▶ **REQUIRED WORK**:
Which lines of the records below contain the string "Enable"? Report each of them.

━━━━━━

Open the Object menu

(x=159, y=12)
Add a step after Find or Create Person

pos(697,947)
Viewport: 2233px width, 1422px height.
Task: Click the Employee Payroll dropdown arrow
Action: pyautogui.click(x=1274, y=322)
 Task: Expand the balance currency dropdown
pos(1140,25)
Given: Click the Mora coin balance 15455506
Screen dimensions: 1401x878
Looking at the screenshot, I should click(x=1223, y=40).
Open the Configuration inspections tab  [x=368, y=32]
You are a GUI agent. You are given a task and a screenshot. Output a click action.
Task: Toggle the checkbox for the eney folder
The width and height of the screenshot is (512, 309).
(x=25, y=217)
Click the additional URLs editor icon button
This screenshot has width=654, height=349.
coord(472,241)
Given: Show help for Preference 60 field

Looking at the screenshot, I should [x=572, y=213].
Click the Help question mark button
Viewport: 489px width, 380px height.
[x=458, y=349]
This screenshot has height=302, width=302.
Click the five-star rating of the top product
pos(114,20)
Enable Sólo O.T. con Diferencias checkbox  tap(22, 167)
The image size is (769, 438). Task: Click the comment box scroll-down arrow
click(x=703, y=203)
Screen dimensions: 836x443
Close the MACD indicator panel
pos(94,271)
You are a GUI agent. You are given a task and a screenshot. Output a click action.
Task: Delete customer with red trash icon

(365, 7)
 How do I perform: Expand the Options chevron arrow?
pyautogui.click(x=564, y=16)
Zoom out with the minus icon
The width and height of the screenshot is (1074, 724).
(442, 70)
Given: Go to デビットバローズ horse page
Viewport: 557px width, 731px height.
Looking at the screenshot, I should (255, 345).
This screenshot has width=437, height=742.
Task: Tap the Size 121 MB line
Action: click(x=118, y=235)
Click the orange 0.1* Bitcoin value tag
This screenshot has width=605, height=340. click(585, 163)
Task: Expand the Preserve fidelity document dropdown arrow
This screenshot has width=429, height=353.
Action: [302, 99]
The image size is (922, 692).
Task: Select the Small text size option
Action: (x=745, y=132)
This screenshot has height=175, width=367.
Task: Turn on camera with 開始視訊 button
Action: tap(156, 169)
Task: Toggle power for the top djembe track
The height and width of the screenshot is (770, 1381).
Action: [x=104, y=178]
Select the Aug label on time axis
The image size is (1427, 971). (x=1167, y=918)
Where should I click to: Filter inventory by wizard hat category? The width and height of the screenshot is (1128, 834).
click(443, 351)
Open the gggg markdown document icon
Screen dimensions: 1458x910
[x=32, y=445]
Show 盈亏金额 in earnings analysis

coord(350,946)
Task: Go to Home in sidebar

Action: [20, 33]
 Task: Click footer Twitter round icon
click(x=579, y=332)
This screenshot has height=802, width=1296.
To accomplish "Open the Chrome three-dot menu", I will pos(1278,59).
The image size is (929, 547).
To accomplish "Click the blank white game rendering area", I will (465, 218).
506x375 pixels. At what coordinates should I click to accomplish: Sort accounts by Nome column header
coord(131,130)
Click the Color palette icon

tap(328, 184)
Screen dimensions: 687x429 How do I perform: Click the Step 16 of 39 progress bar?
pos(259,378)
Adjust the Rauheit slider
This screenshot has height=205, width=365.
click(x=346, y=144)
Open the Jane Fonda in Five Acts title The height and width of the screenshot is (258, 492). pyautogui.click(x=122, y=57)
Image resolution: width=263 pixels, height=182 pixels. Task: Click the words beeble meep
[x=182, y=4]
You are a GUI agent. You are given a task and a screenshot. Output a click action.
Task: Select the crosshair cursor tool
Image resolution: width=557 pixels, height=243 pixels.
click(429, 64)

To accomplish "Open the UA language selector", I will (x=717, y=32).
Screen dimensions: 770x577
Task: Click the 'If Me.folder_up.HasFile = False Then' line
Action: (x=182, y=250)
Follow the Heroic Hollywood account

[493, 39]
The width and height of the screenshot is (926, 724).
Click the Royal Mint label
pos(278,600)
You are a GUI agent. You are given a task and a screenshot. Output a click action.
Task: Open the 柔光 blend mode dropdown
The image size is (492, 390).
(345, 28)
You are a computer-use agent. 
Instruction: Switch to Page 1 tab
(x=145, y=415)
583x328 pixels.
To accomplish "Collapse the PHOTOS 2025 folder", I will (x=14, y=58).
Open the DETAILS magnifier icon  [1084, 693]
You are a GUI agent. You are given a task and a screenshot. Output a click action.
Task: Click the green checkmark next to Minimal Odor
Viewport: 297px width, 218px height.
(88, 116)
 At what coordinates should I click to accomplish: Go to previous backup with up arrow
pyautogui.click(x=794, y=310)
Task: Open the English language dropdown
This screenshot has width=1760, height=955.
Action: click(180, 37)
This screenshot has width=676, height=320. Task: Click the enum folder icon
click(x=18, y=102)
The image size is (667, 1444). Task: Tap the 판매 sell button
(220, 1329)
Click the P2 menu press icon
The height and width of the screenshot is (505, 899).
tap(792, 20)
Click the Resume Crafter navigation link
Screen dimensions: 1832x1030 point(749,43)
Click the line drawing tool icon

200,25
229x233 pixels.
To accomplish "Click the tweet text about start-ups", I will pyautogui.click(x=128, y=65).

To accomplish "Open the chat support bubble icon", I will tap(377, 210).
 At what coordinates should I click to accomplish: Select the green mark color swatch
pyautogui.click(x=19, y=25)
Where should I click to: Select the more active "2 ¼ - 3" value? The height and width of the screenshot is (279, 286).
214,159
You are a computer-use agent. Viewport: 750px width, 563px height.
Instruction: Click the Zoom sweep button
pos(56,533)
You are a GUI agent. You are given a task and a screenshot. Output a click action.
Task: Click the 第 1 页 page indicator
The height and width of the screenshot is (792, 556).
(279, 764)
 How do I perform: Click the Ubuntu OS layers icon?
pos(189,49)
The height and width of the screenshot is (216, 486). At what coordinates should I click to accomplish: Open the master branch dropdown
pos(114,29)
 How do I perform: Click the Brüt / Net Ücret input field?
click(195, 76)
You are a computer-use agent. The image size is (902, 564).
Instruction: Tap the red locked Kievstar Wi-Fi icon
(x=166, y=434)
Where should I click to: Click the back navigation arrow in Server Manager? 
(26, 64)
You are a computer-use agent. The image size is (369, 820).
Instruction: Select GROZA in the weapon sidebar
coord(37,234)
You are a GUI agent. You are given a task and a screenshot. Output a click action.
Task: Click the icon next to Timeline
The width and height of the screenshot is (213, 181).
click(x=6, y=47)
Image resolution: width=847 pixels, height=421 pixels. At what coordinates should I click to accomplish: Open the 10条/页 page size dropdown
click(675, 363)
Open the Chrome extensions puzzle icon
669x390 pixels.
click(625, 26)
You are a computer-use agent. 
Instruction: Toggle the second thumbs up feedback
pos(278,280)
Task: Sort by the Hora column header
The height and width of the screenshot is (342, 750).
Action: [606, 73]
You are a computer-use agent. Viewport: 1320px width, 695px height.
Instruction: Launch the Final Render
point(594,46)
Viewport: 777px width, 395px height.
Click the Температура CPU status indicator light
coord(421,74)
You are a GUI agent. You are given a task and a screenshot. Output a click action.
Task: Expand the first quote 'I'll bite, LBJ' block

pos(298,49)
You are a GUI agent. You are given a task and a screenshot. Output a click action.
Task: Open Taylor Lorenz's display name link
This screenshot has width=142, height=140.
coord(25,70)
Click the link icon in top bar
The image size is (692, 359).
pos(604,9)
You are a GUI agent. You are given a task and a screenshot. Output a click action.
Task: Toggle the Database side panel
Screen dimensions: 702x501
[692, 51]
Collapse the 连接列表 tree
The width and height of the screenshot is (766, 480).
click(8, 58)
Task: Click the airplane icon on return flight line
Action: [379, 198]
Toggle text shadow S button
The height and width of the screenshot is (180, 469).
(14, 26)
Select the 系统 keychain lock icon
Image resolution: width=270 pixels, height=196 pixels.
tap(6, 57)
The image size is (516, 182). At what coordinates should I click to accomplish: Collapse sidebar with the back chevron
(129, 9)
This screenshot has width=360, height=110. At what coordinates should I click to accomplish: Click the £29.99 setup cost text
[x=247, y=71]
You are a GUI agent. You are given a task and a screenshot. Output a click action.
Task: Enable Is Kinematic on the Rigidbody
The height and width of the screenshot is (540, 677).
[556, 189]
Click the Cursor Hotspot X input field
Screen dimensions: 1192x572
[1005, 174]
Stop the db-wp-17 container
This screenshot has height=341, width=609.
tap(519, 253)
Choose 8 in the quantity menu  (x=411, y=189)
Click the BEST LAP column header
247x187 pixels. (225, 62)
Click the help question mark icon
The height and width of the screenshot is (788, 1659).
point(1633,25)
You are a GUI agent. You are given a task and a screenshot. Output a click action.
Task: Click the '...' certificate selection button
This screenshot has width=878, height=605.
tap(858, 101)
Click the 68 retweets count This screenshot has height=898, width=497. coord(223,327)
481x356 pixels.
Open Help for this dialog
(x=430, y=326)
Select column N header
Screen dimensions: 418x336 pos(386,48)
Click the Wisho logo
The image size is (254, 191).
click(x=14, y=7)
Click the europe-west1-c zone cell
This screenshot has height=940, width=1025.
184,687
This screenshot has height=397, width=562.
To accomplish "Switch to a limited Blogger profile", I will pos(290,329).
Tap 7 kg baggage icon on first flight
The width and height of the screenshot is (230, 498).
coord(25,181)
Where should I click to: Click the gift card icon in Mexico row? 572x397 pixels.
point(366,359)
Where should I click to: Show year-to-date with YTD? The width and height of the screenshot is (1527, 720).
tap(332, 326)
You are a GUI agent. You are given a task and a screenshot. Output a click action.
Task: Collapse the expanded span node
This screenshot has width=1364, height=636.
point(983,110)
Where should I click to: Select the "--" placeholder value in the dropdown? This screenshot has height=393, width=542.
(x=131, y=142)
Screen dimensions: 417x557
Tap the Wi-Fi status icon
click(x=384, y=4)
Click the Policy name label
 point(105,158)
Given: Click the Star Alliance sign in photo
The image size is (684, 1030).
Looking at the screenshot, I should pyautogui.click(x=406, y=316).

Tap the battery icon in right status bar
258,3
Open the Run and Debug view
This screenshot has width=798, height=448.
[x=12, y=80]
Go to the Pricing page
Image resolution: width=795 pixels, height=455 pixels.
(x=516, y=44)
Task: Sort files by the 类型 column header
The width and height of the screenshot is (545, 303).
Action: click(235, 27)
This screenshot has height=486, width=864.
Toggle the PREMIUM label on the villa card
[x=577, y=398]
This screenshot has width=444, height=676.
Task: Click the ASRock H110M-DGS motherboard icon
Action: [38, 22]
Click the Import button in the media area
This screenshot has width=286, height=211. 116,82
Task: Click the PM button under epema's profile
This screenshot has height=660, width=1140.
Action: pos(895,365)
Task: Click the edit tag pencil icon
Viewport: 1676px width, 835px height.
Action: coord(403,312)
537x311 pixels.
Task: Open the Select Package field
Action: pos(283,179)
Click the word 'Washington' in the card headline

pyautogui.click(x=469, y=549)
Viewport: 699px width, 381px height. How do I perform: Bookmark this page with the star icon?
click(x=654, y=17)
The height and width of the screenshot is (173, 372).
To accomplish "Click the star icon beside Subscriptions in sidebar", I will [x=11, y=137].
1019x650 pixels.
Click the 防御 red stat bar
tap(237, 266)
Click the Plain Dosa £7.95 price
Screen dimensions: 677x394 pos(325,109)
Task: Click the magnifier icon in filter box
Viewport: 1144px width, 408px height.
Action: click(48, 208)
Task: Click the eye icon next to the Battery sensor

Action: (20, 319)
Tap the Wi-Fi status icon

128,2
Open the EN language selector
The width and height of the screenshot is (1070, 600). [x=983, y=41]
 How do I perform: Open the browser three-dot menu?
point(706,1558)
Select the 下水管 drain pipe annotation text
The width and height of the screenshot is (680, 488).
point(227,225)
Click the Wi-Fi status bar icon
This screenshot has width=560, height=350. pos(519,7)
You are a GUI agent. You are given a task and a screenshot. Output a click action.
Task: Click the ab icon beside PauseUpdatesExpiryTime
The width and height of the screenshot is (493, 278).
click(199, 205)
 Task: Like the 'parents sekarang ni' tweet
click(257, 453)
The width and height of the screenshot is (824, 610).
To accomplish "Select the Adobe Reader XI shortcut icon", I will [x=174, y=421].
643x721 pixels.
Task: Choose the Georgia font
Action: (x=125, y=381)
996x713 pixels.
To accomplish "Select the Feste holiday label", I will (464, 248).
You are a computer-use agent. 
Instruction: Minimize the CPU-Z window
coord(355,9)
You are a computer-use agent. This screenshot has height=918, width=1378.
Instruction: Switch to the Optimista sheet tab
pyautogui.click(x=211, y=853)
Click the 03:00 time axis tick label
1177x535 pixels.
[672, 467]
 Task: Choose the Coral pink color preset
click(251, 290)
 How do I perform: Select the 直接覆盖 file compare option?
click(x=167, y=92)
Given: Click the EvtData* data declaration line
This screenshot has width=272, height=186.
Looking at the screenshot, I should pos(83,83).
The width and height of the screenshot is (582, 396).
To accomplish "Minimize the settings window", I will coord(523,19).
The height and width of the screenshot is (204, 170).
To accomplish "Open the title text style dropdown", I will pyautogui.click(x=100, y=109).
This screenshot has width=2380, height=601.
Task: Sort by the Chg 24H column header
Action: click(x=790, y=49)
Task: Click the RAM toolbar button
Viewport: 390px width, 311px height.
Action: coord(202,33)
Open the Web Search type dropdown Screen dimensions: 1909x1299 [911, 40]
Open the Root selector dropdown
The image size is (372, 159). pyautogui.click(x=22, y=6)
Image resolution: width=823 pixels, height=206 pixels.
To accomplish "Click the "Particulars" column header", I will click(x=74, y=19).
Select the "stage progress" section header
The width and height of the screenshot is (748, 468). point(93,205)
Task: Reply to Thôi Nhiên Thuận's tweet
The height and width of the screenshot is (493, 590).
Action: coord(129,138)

━━━━━━

▶ **FINISHED EXERCISE**:
Enable Sólo O.T. con Diferencias checkbox  tap(22, 167)
Task: Enable Is Kinematic on the Rigidbody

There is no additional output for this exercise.